DATASET:

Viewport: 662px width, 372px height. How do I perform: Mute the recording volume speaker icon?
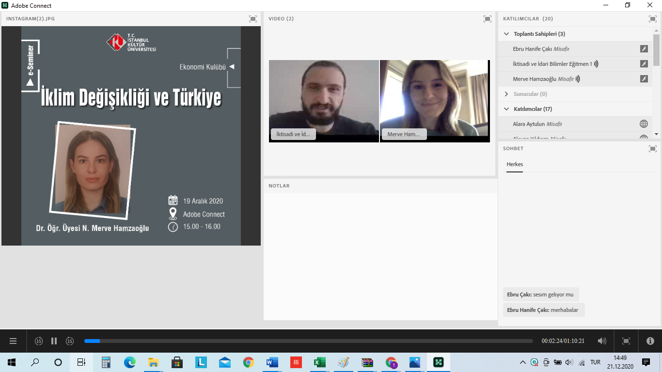(x=602, y=341)
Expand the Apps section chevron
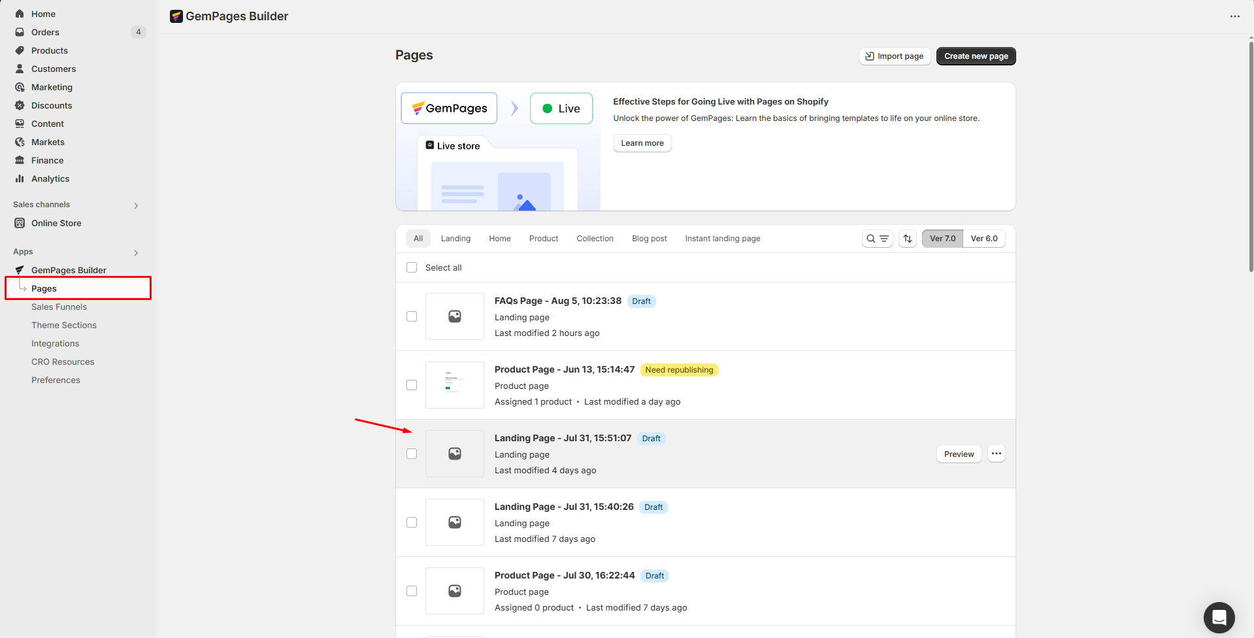The width and height of the screenshot is (1254, 638). (x=136, y=252)
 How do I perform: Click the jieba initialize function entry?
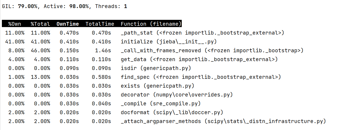[x=172, y=42]
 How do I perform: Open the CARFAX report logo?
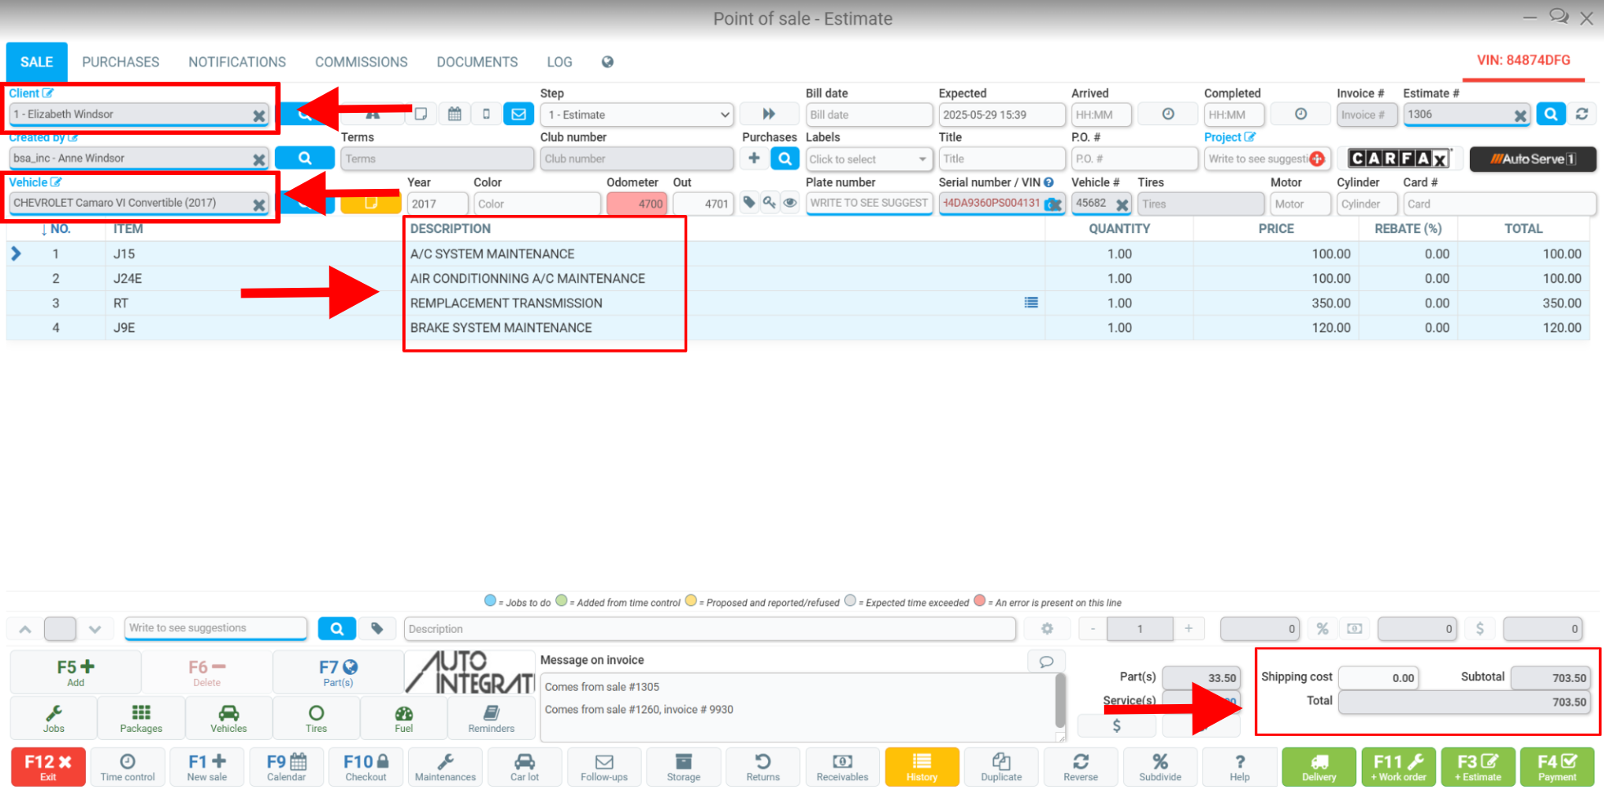click(1399, 159)
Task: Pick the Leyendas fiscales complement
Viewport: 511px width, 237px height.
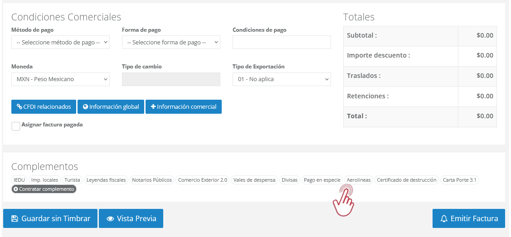Action: [106, 180]
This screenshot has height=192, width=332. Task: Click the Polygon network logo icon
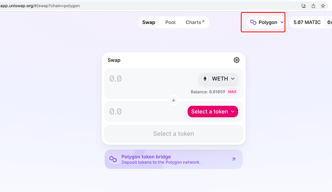253,22
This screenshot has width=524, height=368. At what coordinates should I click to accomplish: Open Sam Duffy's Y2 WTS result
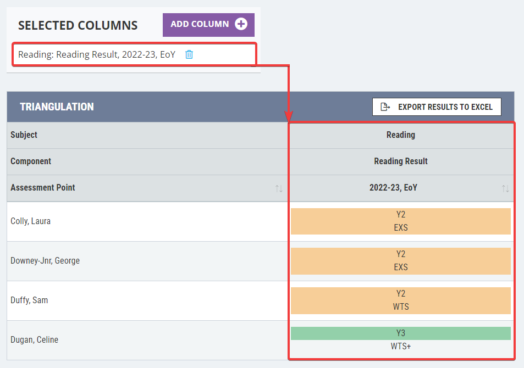click(400, 300)

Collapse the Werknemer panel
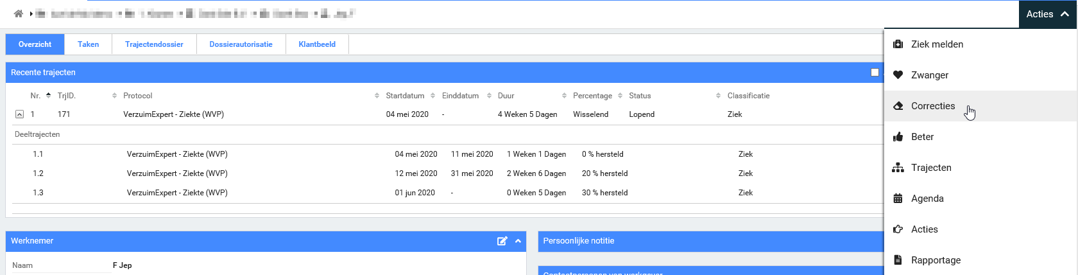[x=518, y=241]
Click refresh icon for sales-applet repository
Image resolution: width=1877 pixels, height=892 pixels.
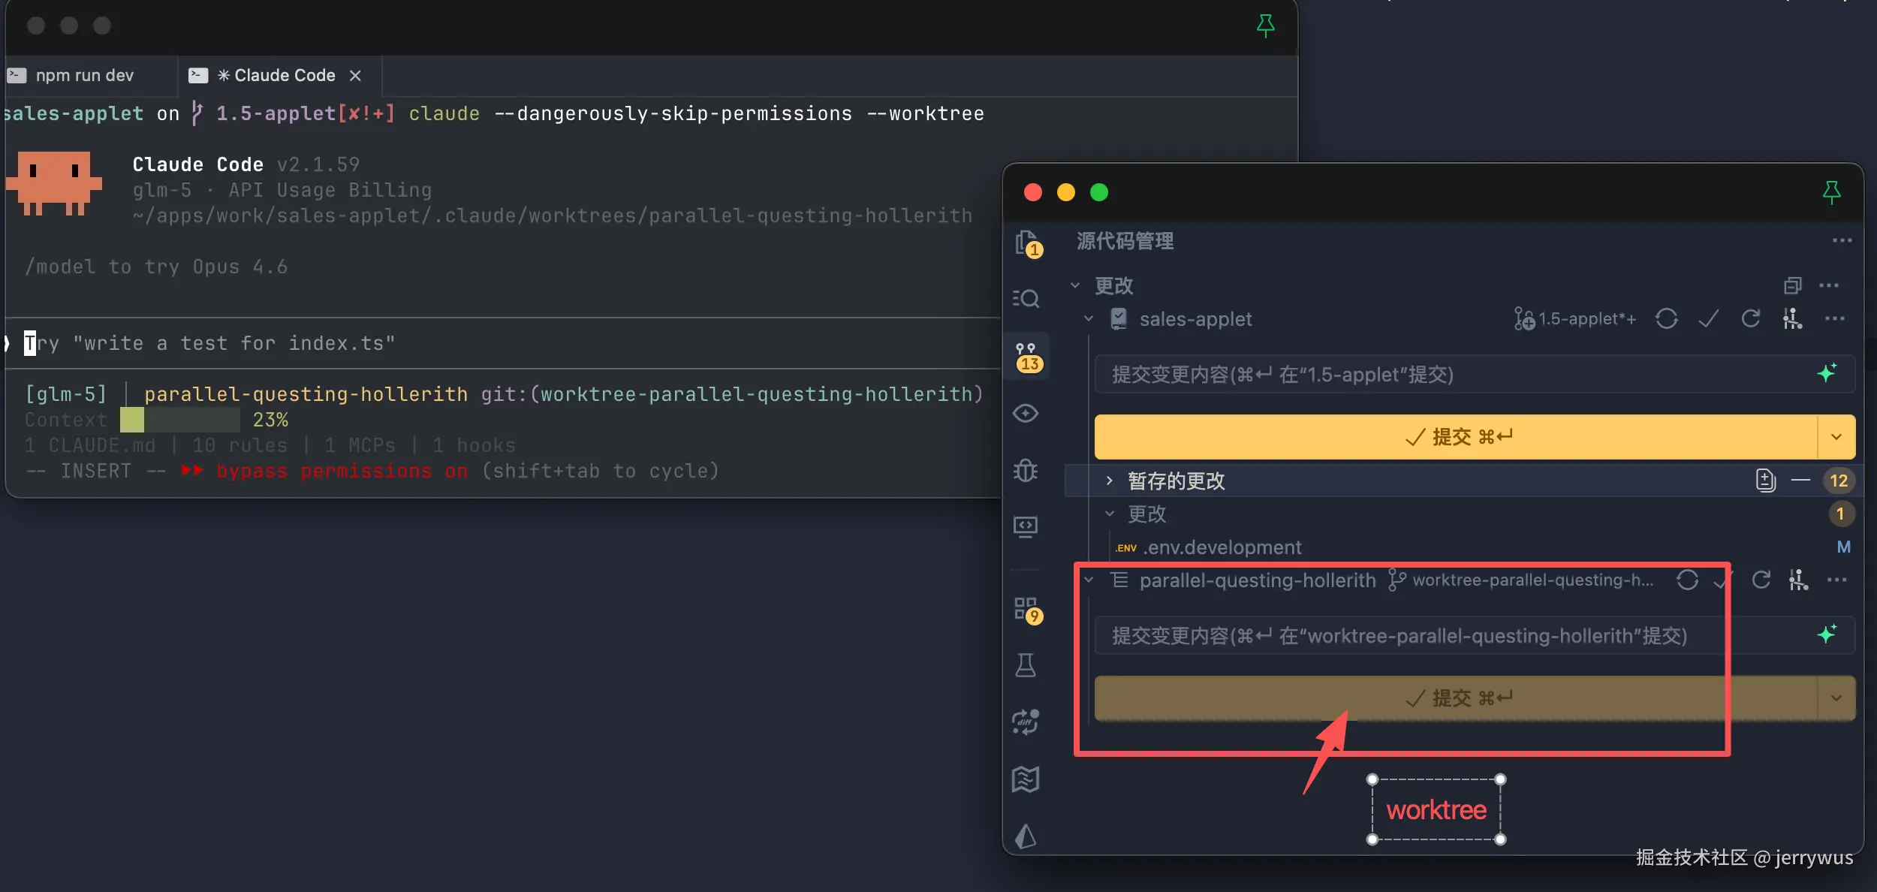[1751, 319]
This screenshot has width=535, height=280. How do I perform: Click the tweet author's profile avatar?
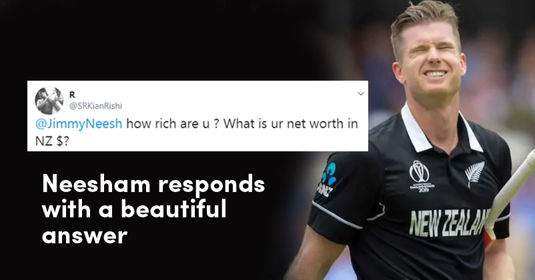49,100
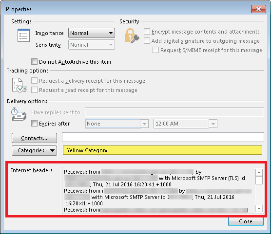Screen dimensions: 271x234
Task: Click the contacts text field
Action: [163, 137]
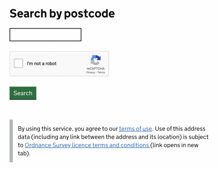Click the Search by postcode heading

(x=62, y=13)
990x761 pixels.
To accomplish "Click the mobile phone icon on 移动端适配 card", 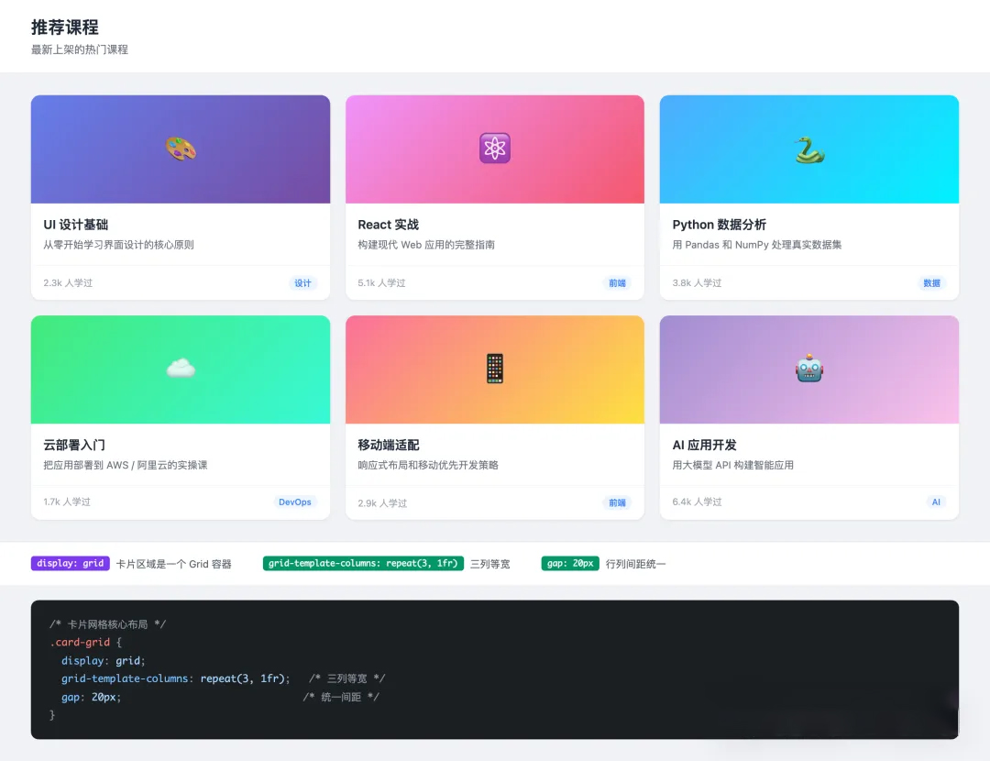I will tap(495, 369).
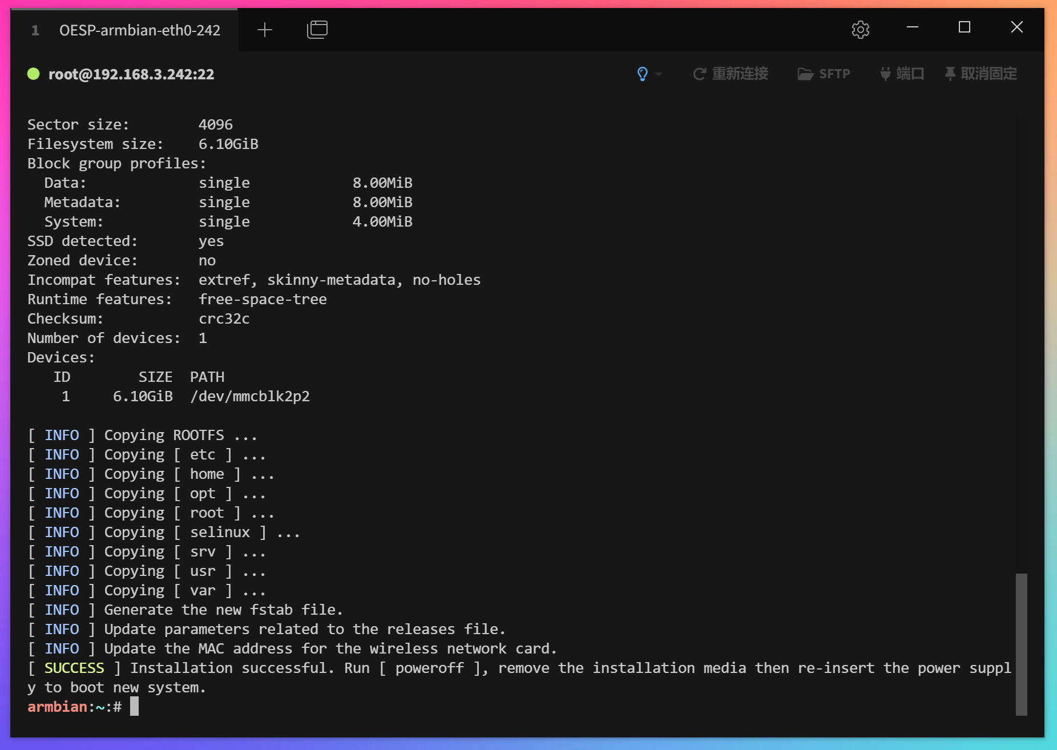Open the 端口 port forwarding panel
The height and width of the screenshot is (750, 1057).
pyautogui.click(x=902, y=74)
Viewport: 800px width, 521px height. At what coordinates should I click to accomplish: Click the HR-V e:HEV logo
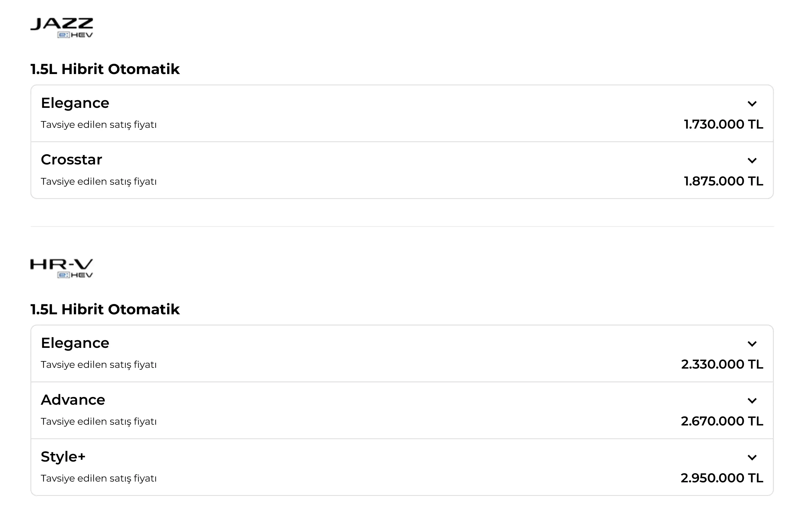[x=62, y=268]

SET EXERCISE: Rewrite the lines starting with the one containing "This screenshot has width=535, height=280." and going on through the one containing "(x=62, y=13)", changing "profile avatar" to "profile photo" and keeping everything else the same. Leave the pictures out.

EXERCISE SOLUTION:
This screenshot has width=535, height=280. How do I perform: Click the tweet author's profile photo?
49,100
Screen dimensions: 271x234
Task: Click the contacts text field
Action: [163, 137]
Click the Search by postcode heading

(x=62, y=13)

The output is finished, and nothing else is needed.